Passmore: Law firms have always failed

The ownership structure of law firms is “completely irrelevant” when assessing risk, a director of the Solicitors Regulation Authority (SRA) said yesterday.

Crispin Passmore, executive director for policy, also reaffirmed the regulator’s determination to change the approach to the minimum cover limit for professional indemnity insurance (PII) required by law firms.

Speaking at a Westminster Legal Policy Forum event on innovation, Mr Passmore said that what mattered in terms of risk was the kind of work done by the firm, and whether client money or vulnerable consumers were involved.

“It doesn’t matter if the profit-seeking is done by small groups of partners or corporate owners, they must be held to the same professional standards.

“Most accept that some people are going to fail – that is the nature of innovation. It is also a feature of markets that don’t innovate. Law firms have always failed.

“It’s not been a one-way street to success. Every sort of model has had problems.”

Mr Passmore said that if the SRA could make one legislative change, it would be ditching the requirement to do “the same things differently” for alternative business structures and partnerships.
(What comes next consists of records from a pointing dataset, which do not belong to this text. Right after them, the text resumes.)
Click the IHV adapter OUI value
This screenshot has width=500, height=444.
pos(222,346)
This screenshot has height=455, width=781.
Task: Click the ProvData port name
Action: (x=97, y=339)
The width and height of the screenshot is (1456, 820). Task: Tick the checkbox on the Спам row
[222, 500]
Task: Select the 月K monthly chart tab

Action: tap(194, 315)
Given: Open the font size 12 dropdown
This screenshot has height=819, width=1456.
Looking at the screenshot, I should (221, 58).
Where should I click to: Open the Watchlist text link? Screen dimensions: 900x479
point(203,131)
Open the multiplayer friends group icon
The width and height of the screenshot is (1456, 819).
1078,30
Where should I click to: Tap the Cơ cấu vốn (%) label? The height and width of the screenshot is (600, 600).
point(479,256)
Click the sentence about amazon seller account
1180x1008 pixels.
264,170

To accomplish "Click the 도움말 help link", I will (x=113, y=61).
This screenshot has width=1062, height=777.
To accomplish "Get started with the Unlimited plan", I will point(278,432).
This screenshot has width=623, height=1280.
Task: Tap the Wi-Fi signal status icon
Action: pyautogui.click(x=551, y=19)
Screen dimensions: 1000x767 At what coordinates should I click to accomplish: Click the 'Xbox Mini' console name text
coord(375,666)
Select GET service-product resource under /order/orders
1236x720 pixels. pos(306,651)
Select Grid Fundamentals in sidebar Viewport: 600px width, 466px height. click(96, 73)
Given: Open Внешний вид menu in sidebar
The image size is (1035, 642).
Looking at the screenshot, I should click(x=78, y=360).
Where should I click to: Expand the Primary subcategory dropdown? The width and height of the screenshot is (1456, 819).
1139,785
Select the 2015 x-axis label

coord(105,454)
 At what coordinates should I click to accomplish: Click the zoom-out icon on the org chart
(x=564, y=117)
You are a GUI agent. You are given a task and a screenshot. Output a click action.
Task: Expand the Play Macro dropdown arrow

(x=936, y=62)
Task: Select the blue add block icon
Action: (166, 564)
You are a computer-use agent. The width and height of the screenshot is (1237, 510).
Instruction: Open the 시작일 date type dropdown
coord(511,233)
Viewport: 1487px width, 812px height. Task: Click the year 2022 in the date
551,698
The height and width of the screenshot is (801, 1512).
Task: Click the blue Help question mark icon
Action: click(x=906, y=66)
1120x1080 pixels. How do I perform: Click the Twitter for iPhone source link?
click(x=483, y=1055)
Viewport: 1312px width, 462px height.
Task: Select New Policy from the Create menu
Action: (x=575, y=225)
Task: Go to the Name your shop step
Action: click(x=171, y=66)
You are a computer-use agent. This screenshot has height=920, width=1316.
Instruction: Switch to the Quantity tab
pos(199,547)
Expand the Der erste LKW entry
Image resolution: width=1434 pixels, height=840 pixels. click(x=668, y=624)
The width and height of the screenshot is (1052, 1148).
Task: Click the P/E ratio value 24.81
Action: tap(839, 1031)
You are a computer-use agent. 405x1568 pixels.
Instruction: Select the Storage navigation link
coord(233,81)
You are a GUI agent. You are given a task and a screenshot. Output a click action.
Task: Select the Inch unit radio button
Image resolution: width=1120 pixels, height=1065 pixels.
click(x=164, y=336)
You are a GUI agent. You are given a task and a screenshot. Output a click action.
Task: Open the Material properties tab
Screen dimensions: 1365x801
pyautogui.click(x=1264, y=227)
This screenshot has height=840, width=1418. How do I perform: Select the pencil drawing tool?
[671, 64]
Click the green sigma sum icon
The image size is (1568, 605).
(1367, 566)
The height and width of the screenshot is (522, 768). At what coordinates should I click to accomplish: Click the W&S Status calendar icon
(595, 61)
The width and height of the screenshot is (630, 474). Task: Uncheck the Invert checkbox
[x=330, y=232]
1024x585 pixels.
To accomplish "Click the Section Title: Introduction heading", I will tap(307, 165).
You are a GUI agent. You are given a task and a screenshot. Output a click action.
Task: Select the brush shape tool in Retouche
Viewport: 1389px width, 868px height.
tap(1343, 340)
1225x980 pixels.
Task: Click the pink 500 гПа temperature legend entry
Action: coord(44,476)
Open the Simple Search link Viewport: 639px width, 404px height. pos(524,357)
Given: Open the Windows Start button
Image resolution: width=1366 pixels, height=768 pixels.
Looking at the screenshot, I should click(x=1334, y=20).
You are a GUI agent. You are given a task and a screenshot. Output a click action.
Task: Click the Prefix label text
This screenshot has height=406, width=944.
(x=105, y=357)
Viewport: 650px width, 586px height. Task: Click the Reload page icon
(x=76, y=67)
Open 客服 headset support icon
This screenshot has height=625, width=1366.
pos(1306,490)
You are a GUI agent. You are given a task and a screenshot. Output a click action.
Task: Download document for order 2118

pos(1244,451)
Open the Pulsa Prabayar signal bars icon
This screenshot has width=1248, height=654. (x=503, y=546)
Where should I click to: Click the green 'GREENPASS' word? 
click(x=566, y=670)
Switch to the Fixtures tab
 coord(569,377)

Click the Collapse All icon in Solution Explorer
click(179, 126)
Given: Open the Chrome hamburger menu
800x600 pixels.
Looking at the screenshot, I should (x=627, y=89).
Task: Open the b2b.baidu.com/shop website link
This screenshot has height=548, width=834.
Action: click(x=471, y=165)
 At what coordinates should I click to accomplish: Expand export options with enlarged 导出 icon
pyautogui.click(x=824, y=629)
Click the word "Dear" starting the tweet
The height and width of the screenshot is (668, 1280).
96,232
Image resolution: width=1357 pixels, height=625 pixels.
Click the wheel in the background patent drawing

On PII, Mr Passmore said no other regulator imposed indemnity insurance rules as demanding as the SRA.

“Given the diversity in practice that already exists, we have a set of requirements that presumes that, as a regulator, we know the right level of insurance for clients and firms.

“It is a one-size fits all approach that really doesn’t make any sense.”

Mr Passmore said small law firms came to the SRA asking if they could lower their indemnity insurance cover to £500,000, rather than £2m, because of their claims history or the work they did. He said reducing premiums would allow firms to invest more in services.

“Regulators should not be imposing unnecessary costs, particularly onto small businesses.”

Mr Passmore also called for a change in culture so that law firms abandoned the idea that they needed permission to innovate.

“I cannot ever quite believe the number of people who come to me for permissions to do things that are so obviously allowed.”

The policy director said he had been on the same stage as legal tech companies who had been told by law firms that they were not allowed to work together without the permission of the SRA.

“If any firm wants to something they don’t think the rules permit, but they think it is safe and ethical to do, come and talk to us.”

He said the SRA was pressing ahead with a rule book that would be “certainly under 100 pages” and there would be six to seven pages of standards for solicitors and firms.

“We must give individual solicitors the freedom to practice in different ways and without imposing constraints that parliament did not ask for and we have not got the evidence to justify.”